_YOUR GOAL_:
Would you tally how many lines in the records include the word "computer"? Reply with the number only.

----- RECORDS TO USE -----

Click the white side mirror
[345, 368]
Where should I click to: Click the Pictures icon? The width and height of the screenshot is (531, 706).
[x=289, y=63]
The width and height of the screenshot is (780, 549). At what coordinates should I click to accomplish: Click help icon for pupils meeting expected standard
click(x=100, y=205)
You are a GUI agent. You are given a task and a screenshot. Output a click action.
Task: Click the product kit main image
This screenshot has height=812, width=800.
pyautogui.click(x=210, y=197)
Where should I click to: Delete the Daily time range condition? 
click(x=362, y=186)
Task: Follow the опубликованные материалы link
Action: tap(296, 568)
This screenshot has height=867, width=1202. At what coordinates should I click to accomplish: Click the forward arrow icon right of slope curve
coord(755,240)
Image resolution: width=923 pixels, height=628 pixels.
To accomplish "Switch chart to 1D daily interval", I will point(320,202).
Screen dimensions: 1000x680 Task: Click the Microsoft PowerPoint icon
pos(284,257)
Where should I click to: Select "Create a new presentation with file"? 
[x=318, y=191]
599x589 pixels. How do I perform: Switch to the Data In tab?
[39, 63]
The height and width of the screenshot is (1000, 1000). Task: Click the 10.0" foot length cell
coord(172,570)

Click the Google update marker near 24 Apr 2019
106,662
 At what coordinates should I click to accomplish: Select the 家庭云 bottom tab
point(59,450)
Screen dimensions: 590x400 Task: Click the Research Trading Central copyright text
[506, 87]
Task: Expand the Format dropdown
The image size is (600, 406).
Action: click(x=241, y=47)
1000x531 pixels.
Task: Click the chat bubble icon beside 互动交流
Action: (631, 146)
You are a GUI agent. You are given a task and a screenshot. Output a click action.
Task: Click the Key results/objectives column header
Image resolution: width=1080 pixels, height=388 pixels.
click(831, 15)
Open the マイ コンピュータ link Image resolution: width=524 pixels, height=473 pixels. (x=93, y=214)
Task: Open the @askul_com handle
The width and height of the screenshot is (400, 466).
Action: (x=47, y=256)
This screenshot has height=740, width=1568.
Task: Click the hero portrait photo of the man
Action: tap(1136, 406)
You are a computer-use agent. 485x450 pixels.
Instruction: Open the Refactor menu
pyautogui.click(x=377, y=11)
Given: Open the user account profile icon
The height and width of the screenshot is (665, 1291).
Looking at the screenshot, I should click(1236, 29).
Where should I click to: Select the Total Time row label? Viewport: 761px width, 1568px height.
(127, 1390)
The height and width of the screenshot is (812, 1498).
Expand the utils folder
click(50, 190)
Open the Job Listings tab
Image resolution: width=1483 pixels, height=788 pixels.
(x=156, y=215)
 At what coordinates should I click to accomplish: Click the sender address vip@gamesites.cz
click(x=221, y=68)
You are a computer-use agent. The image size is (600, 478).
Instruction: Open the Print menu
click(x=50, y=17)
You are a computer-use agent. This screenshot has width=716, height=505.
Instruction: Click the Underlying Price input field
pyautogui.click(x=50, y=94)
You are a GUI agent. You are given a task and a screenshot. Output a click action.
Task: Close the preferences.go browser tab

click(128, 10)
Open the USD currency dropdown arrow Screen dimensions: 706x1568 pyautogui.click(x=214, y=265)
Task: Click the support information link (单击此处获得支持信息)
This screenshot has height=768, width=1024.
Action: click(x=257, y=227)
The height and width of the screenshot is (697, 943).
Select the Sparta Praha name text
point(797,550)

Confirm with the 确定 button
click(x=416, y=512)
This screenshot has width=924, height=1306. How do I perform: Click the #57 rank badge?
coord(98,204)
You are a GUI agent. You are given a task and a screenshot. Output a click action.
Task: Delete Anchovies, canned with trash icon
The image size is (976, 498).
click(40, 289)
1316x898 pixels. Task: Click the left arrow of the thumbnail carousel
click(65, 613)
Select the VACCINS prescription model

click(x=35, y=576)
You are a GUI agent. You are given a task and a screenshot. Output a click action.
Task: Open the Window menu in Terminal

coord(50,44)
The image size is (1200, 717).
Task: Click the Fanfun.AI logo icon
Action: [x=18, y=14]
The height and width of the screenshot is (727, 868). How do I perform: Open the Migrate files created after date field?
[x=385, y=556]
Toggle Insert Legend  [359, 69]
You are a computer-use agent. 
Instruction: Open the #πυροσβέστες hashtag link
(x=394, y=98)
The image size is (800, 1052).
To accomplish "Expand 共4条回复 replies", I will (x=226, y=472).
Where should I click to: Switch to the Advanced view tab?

-----

_SOLUTION FOR THIS PROBLEM_:
4